Today, we're happy to announce axum version 0.8. axum is an ergonomic and modular web framework built with tokio, tower, and hyper.

This also includes new major versions of axum-core, axum-extra, and axum-macros.

Here is a small selection of the most notable changes in this release:

Path parameter syntax changes

The path parameter syntax has changed from /:single and /*many to /{single} and /{*many}.

There are many reasons for this change, but the most important one is that the old syntax was not allowing route definitions with leading : or * characters.

This new syntax was introduced with our upgrade to matchit 0.8. It should feel somewhat familiar from the format!() macro, and it's also the syntax that is being used in OpenAPI descriptions. Escaping is done with double braces, so if you want to match a literal { or } character, you can do so by writing {{ or }}.

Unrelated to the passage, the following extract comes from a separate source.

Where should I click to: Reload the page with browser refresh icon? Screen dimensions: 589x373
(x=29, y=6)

We understand that this is a breaking change for basically all axum users, but we believe that it's better to make this change now than to have to do it later when even more users depend on the old syntax. The migration path should also be relatively straightforward, so we hope that this change won't cause too much trouble for you.

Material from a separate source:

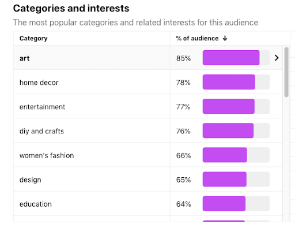Viewport: 295px width, 239px height.
Task: Click the 65% design bar
Action: (225, 180)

You can find more information and migration examples in the corresponding pull request. Thank you to David Mládek for the implementation in axum and to Ibraheem Ahmed for your continued work on matchit.

Option<T> as an extractor

The way Option<T> is used as an extractor has changed. Previously, any rejections from the T extractor were simply ignored and turned into None.

Now, Option<T> as an extractor requires T to implement the new trait OptionalFromRequestParts (or OptionalFromRequest).

This makes it possible to handle rejections from the T extractor and turn them into error responses, while still allowing extractors to be optional.

Imagine you have an AuthenticatedUser extractor that requires a valid token to be present in the request, but in some cases authentication is optional. You can now use Option<AuthenticatedUser> as an extractor without losing the ability to return an error response if the token is invalid or the database connection failed.

Thank you to Jonas Platte for the pull request that introduced this new capability.

#[async_trait] removal

In late 2023, the Rust team made it possible to use impl Future<Output = _> in traits. This feature is called return-position impl Trait in traits. and means that we no longer need the #[async_trait] macro to define async methods in traits.

This change primarily affects our FromRequestParts and FromRequest traits, since they use async methods. If you have custom extractors that implement these traits, you will need to remove the #[async_trait] annotation from them.

This change was implemented by Zheng Li. Thank you for your contribution!

See the changelog for more

There are many more changes in this release, including new features, bug fixes, and less visible breaking changes. We encourage you to read the changelog to see all the changes!

Also, please open a GitHub discussion if you have trouble updating. You're also welcome to ask questions in Discord.

Finally, we want to thank all the contributors who helped make this release possible. Your work is greatly appreciated!